Nia Olukayode and Cora Thomas

Schools have been closed since the Spring due to the ongoing pandemic. For going on nine months now, Kenwood students have been attending classes virtually due to Covid-19. While some classes are an easy transition to conduct online through a computer, for some courses at KHS teachers have had to pretty much reinvent their courses for an online platform.

CTE teachers and performing arts teachers are two groups of teachers that have had to really get creative in how they do things. CTE and performing arts teachers do understand their students have never did online virtual learning and they’re doing their best to make it work for their particular courses. For example, Kenwood’s Theater teacher Jessica Taylor changed how she conducts warmups when students come into class. She shared, “Theatre is very hands on because we usually perform and rehearse in class in front of each other. We usually have warm up games and exercises as a class.
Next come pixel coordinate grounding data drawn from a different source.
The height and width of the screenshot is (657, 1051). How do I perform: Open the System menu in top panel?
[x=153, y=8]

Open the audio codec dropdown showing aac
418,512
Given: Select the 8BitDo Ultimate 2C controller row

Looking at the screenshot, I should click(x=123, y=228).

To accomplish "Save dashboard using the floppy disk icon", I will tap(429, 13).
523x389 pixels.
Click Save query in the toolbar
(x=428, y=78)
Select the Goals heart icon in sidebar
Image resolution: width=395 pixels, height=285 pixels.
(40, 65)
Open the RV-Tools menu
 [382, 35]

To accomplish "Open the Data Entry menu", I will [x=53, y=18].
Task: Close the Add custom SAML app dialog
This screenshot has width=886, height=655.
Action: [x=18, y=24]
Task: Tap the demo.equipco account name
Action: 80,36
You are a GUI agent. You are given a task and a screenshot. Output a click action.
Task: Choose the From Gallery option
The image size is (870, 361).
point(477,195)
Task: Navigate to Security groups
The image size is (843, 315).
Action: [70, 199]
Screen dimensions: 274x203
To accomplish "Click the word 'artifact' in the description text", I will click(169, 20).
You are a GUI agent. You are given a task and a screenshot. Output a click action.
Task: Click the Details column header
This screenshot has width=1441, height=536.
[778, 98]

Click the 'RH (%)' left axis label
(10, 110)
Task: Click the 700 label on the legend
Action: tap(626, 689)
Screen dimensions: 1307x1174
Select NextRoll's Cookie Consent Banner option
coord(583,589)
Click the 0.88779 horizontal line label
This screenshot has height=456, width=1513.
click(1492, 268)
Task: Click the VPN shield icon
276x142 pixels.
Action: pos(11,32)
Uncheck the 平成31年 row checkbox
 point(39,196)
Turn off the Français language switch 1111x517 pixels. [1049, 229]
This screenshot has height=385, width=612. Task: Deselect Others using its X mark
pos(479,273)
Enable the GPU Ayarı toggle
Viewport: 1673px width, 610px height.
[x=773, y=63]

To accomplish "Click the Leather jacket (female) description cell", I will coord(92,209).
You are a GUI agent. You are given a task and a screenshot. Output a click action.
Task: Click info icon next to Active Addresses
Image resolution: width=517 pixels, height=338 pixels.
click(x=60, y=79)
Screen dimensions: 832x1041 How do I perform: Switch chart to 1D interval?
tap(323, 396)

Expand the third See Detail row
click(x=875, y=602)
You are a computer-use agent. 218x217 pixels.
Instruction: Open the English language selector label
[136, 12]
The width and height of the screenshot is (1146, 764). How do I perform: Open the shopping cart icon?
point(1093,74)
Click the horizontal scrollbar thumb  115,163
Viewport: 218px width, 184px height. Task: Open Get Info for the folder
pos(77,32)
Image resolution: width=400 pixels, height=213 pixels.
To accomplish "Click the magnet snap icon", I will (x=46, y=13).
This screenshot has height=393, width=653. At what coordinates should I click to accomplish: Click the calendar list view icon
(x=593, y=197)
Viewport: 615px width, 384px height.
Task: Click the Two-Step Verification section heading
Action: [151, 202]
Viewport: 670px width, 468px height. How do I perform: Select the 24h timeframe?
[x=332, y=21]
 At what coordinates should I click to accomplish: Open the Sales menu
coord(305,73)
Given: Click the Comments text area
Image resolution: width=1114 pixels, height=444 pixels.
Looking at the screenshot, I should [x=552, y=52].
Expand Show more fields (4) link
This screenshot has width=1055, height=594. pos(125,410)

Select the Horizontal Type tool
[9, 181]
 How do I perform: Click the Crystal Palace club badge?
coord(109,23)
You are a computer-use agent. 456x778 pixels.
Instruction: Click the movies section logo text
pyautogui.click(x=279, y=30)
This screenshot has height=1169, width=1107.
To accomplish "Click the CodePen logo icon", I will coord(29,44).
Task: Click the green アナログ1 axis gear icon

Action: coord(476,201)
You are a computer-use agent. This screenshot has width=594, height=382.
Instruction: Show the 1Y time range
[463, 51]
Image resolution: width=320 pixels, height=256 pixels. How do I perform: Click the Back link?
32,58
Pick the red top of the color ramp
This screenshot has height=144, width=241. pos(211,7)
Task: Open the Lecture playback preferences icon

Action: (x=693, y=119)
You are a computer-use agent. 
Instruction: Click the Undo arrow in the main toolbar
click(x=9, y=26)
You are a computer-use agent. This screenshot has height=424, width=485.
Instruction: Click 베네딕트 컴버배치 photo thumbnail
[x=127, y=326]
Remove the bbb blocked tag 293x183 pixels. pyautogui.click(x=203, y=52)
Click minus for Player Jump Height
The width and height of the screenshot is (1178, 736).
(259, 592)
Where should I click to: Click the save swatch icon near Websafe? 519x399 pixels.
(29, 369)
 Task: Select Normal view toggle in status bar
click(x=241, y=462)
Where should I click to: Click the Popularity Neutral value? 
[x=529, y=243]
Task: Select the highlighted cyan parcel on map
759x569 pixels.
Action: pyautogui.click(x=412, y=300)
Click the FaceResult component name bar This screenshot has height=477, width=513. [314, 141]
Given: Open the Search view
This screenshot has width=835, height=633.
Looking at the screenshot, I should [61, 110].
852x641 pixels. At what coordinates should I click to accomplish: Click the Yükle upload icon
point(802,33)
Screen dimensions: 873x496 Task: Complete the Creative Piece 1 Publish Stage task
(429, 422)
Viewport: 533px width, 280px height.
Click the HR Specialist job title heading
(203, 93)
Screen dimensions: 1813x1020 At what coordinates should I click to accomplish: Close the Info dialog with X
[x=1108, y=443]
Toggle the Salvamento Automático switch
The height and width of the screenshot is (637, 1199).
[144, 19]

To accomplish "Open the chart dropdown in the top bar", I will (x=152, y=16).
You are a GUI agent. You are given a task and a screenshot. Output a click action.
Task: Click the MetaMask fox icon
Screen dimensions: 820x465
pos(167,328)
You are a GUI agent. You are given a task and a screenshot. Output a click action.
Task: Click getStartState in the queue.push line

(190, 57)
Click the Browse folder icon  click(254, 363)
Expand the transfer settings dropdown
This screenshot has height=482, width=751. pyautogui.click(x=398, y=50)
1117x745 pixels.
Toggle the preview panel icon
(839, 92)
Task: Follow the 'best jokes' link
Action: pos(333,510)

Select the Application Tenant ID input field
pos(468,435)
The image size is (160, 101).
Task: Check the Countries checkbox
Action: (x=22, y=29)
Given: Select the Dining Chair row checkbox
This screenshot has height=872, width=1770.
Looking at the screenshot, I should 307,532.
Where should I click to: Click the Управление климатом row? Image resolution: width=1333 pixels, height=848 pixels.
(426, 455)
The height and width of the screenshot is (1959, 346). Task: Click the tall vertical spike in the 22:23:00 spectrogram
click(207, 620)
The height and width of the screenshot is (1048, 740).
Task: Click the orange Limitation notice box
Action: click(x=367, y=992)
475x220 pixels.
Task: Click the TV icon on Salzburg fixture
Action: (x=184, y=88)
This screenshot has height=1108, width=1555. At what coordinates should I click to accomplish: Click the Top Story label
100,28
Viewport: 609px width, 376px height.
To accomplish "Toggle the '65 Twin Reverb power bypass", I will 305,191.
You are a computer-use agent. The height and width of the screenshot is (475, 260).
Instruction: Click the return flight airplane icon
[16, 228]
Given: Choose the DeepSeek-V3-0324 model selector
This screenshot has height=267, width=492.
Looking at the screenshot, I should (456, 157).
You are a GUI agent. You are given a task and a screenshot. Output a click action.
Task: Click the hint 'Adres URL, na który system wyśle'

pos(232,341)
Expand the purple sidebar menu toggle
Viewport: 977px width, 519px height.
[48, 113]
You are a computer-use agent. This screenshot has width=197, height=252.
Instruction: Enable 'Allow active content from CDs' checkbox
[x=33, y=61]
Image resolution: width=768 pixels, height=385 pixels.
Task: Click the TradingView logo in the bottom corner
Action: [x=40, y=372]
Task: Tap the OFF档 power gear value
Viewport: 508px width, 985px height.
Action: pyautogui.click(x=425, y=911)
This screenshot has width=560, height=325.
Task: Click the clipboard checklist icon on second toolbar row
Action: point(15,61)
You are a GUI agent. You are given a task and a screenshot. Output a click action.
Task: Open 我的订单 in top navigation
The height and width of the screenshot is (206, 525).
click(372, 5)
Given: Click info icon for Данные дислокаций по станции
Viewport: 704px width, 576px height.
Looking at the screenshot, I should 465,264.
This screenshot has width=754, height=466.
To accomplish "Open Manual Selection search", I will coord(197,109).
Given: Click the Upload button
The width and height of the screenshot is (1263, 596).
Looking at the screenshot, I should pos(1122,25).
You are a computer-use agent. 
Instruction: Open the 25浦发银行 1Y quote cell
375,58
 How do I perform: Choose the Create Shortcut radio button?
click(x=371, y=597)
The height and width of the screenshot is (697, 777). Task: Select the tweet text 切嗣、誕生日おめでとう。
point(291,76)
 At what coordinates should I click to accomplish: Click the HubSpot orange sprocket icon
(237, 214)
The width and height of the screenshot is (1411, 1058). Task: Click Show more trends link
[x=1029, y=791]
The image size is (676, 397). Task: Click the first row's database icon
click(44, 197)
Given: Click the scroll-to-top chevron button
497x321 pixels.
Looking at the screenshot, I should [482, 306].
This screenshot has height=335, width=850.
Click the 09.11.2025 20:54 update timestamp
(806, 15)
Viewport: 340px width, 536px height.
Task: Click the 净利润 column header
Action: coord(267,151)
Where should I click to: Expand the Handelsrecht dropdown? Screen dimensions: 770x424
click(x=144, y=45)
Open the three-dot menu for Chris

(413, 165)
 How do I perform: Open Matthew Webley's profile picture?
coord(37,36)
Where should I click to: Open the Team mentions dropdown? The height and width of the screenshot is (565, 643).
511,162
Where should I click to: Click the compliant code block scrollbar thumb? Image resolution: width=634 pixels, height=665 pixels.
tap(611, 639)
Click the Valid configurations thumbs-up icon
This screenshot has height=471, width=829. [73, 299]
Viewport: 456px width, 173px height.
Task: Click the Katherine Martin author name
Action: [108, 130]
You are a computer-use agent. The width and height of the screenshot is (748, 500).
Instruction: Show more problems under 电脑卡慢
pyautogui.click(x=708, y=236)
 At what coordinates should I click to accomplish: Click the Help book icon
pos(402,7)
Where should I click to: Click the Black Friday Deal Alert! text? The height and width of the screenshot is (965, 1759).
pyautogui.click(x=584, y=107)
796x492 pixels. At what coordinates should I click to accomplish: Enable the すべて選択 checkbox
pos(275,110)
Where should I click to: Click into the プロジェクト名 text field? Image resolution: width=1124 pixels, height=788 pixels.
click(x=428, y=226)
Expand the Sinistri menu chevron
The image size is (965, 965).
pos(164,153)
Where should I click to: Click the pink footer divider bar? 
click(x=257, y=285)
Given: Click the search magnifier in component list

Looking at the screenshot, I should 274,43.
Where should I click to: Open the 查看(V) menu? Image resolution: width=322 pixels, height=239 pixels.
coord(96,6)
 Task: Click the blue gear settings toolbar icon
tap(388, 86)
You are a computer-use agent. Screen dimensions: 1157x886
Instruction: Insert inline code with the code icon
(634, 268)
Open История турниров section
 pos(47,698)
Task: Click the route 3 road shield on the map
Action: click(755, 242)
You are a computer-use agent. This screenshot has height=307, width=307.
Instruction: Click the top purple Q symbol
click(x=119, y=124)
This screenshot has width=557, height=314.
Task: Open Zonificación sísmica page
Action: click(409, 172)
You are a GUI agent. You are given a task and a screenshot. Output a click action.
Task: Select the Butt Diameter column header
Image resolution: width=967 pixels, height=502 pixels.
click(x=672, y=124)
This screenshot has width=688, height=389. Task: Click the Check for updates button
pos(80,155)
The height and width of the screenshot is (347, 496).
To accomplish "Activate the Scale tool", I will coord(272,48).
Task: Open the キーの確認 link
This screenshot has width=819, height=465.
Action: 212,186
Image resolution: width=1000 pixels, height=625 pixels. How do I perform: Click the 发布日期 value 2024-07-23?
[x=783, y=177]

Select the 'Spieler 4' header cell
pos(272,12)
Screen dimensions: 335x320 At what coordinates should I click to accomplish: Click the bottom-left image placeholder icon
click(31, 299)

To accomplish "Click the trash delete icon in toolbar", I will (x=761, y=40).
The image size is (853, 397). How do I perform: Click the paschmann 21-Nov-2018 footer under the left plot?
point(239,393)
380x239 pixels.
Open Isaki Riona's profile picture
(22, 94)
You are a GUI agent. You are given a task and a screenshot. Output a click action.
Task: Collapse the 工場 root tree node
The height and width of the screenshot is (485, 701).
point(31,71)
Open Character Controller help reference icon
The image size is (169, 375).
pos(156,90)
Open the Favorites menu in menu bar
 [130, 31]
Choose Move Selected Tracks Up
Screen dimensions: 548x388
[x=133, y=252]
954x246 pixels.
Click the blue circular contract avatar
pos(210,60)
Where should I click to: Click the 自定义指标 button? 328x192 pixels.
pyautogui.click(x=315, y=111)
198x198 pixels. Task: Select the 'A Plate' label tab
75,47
I have tried to keep the routine of warm up exercises as best I can so we hold quick opening discussions and utilize interactive games like kahoot.”

CTE teachers understands their students wants to return to school because online learning limits their opportunity for the hands on, kinetic type learning they are used to in school. Sophomore Eric C is in Chef G’s cooking class and is really missing the cooking experience so many others have raved about for years. “I miss being able to cook with Chef G. We get to watch her cook but don’t get to experience cooking it for ourselves,” he shares.

Child Development courses is a popular CTE pathway at Kenwood. Students enjoy getting to take on the role as teacher with the small group of preschool students that attend their class. Child development teacher Abbie Reed she has been teaching the Child Development CTE classes for 21 years. But this year she has had to complete change how she conducts the course. “It’s individual work instead of group work. NO “hands on” learning because all students do not have access to supplies at home,” she shares. Kaylee G is in Ms. Reed’s Child Development class and adds, “Usually we would be able to interact with the preschool kids but now unfortunately we don’t get that experience.”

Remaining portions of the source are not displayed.